Yeast-driven and bioimpedance-sensitive biohybrid soft robots

Soft robots are celebrated in biomedical and environmental-interaction scenarios for their compliance and deformability, but truly emulating the adaptive capabilities of living organisms requires tight coupling of actuation, sensing, and control. In recent years, researchers have begun embedding living cells or active materials into artificial structures to create biohybrid robots, leveraging unique biological functions—such as contraction, metabolism, and chemical communication—to achieve more agile motion and responsive feedback. Current approaches, however, typically face hurdles such as complex design and modeling, difficulty in batch manufacturing, and instability in long-term autonomous control. Moreover, enabling a robot to autonomously manage its internal living components demands real-time monitoring of their metabolic state. Traditional muscle- or bacteria-based systems usually depend on external optical, chemical, or electrical stimulation, leading to intricate feedback loops. Bioimpedance offers a non-invasive means of measuring the electrical properties of cells or tissues and has already found use in applications like fruit-quality assessment. “Compared with expensive muscle cultures or genetically engineered bacteria, ordinary yeast cells are inexpensive and easy to cultivate; during fermentation they naturally generate CO2 pressure that can directly power pneumatic soft actuators, and their metabolic activity can be tracked through impedance spectra.” said the author MennaAllah Soliman, a researcher at University of Sheffield, “Based on this, we propose a single-resistor oscillator (SCRO) circuit combined with a digital potentiometer, which can continuously track yeast impedance in a portable size, acting as both an "engine" and a "sensor", thus completing driving and state sensing in the same system.”

This study explored the feasibility of using yeast as an actuation and sensing mechanism in soft robotics. First, the study investigated the potential of yeast as a source of mechanical power and the ability of a bioimpedance circuit to detect pressure changes. The experiments demonstrated that yeast can generate sufficient pressure for actuation, with pressure levels directly correlating with yeast impedance at a fixed volume. These findings underscore the potential for dynamic, real-time tracking of yeast-driven actuation, enabling timely adjustments for optimized fermentation performance. By integrating yeast dynamics equations with SCRO circuit equations, authors successfully modeled yeast growth rate and actuation power, paving the way for enhanced sensing and actuation capabilities in biohybrid systems. Additionally, authors observed a direct relationship between sugar concentration, actuator peak position, and the exerted force of the soft inflatable membrane actuator, indicating the influence of fermentation dynamics on actuator behavior.

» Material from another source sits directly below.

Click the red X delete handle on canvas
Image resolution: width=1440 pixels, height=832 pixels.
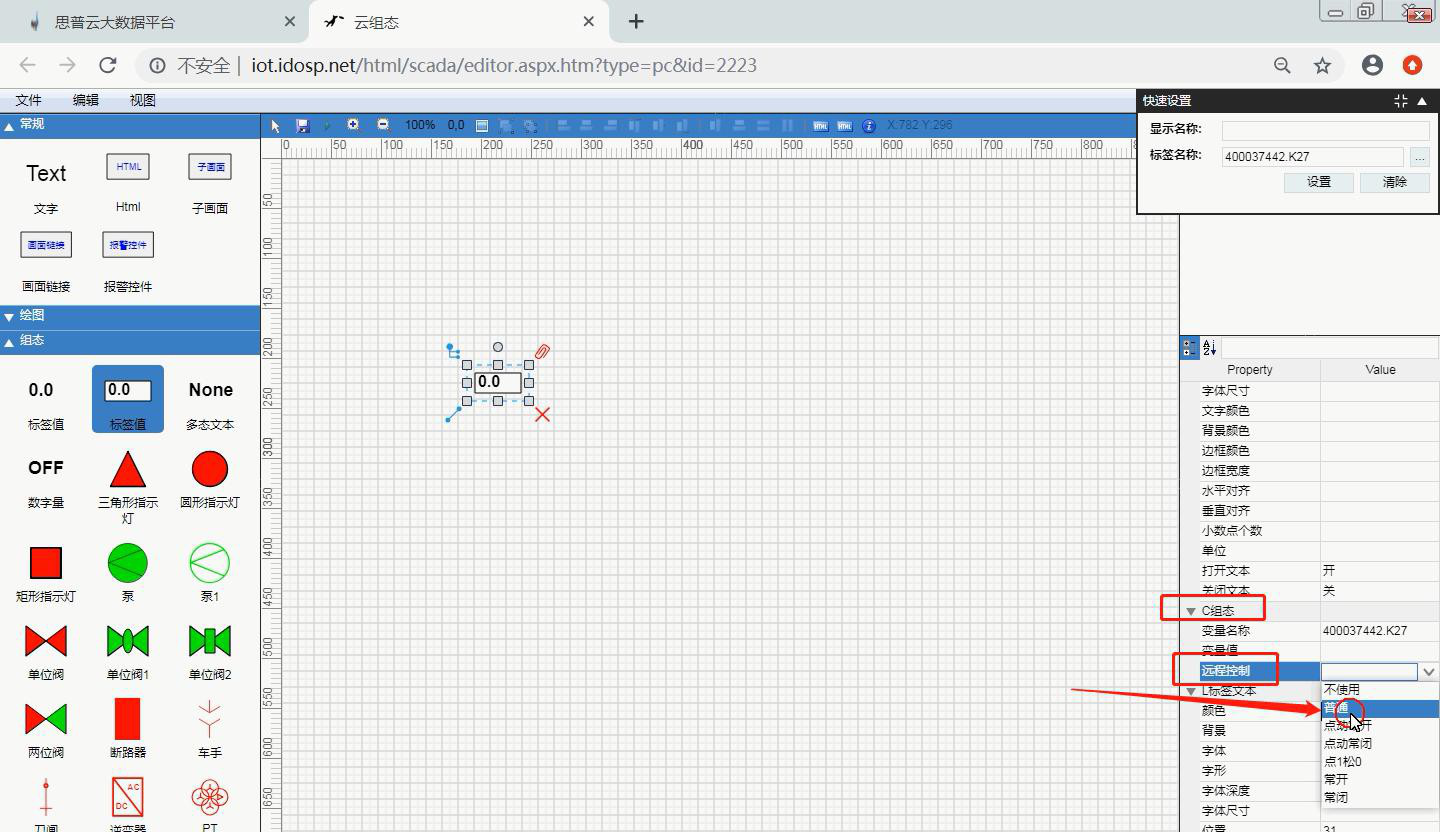tap(542, 414)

Then this paper explores using 2 types of soft actuators—a soft limb and an inflatable membrane—to test the capability of yeast to actuate robots while sensing both internal and external states using bioimpedance. The experiments with soft limb designs revealed a complex interaction between yeast fermentation and robot motion, particularly regarding deflection angle under varying temperatures. By correlating impedance frequency with robot movement, authors established a method for monitoring yeast dynamics and predicting actuator behavior as a proprioceptive sensor. The results indicate that temperature variations significantly affect the acceleration and deceleration of limb motion, suggesting that temperature can effectively control yeast actuation. This study also demonstrates that yeast impedance frequency is a reliable indicator of yeast state. In the experiments involving an inflatable membrane actuator without a separate yeast chamber, authors gained insights into the practical application of yeast-driven actuation by incorporating yeast directly into the actuator. The inflatable membrane actuator effectively responded to external forces, with noticeable changes in pressure and frequency. Cross-correlation analysis showed significant positive correlations between applied force, pressure, and frequency responses.

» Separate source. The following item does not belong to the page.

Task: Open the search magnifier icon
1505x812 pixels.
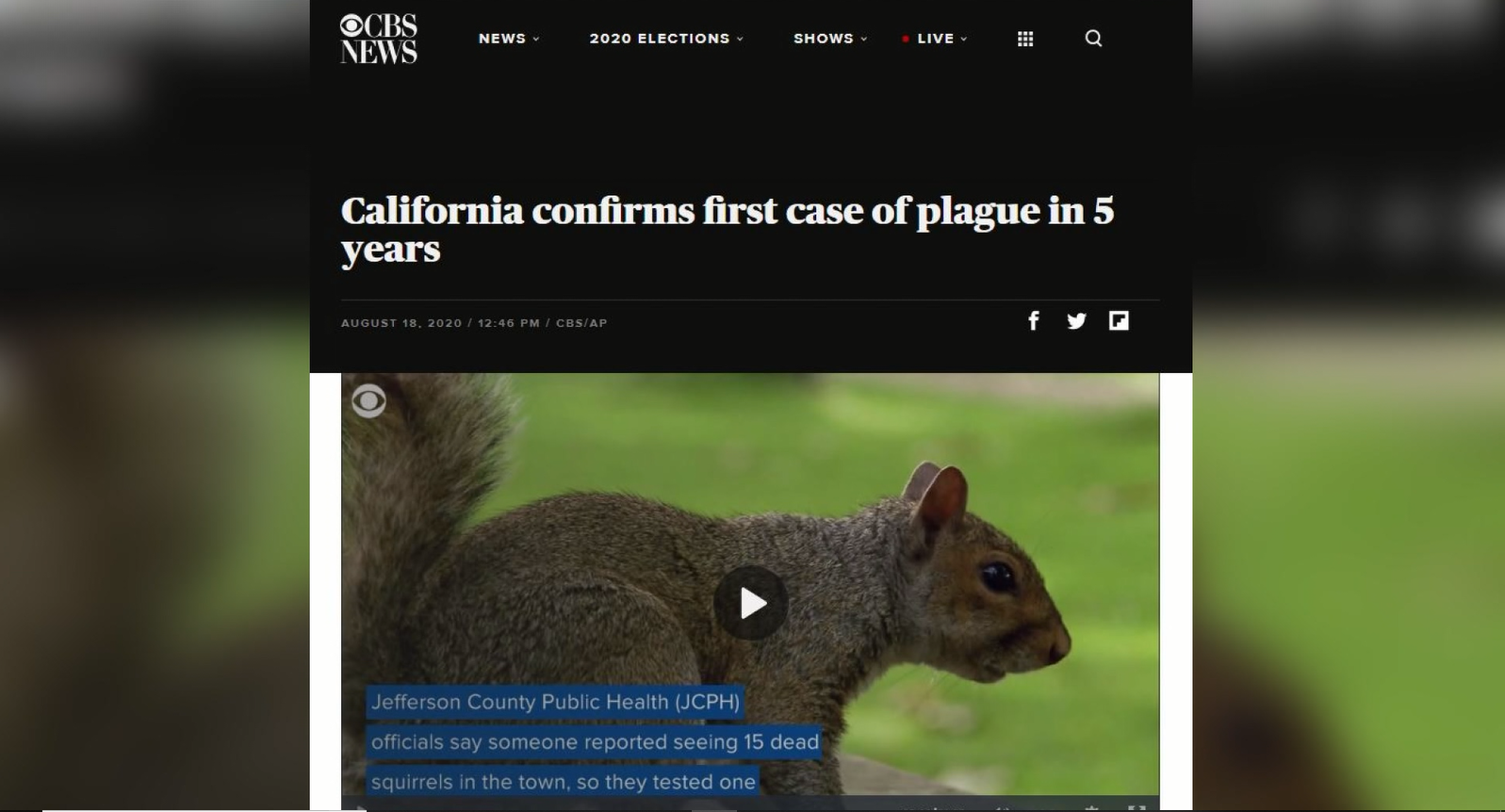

Yeast-driven actuators hold immense potential for powering and controlling soft robotics systems. This study investigates the feasibility of using yeast for actuation and sensing in soft robotics, demonstrating that yeast fermentation can generate mechanical power and be sensed through bioimpedance. This study paves the way for enhanced biohybrid systems with integrated sensing and actuation capabilities. “While yeast-driven actuation demonstrates significant potential, several challenges and limitations must be addressed to optimize its use. For example, the high growth rate of yeast can cause rapid fluctuations in frequency readings and actuator performance, complicating precise control and long-term operation of yeast-driven robots. One critical area for future research is the deactivation process of yeast-driven actuation.” said MennaAllah Soliman.

Authors of the paper include MennaAllah Soliman, Frederick Forbes, and Dana D. Damian.

The work is supported by 2 EPSRC DTP PhD scholarships from the School of Electrical and Electronic Engineering at the University of Sheffield.

The paper, “Yeast-Driven and Bioimpedance-Sensitive Biohybrid Soft Robots” was published in the journal Cyborg and Bionic Systems on Apr. 25, 2025, at DOI: 10.34133/cbsystems.0233.